**About this task**
Look through the listing and report every line that has "right" in it.

____________________

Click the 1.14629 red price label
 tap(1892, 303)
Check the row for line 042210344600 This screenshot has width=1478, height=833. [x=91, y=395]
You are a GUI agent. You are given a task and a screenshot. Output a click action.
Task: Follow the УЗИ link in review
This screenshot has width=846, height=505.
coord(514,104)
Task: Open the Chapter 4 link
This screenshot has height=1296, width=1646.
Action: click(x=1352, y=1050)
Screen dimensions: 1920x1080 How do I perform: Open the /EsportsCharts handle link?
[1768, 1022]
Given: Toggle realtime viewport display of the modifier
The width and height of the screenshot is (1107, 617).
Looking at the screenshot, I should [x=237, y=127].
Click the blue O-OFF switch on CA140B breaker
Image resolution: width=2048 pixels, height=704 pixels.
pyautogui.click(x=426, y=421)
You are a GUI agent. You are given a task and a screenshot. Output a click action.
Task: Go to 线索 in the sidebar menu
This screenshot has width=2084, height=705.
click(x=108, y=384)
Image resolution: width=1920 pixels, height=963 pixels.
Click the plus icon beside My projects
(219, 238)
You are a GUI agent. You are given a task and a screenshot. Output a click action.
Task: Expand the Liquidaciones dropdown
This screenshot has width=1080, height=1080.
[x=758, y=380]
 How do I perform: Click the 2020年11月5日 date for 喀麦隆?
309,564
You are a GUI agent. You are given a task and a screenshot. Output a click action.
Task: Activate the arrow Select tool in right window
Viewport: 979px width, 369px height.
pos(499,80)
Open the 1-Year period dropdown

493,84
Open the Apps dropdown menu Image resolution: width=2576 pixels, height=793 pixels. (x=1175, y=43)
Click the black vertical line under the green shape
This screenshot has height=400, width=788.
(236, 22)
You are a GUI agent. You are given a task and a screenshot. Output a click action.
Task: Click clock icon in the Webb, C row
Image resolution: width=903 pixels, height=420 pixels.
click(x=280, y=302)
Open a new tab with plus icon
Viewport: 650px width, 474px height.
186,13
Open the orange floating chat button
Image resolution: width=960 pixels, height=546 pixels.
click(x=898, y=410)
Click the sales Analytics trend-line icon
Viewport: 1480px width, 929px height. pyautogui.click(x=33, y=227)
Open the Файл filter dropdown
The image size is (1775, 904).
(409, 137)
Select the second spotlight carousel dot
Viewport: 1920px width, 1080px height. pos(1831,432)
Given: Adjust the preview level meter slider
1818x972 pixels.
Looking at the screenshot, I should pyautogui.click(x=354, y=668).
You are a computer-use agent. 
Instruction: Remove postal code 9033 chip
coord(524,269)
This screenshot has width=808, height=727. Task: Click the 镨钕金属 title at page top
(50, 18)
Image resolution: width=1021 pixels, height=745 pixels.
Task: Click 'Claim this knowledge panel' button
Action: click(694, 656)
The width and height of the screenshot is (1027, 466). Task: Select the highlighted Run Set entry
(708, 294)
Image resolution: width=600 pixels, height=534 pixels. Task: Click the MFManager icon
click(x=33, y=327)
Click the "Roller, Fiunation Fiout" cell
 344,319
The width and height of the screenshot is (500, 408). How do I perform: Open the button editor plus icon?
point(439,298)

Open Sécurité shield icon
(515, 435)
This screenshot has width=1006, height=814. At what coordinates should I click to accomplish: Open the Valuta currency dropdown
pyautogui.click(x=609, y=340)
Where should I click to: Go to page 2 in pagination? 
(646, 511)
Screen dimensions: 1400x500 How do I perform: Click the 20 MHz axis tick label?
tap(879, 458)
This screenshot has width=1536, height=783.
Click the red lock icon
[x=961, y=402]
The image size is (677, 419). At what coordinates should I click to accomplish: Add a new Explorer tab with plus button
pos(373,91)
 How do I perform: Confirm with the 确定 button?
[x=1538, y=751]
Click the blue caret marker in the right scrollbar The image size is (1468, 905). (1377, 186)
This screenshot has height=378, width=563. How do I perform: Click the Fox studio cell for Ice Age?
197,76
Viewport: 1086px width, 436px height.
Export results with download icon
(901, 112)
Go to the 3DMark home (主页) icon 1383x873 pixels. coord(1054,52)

____________________

**Worked solution**
Task: Activate the arrow Select tool in right window
Click the blue caret marker in the right scrollbar The image size is (1468, 905). (1377, 186)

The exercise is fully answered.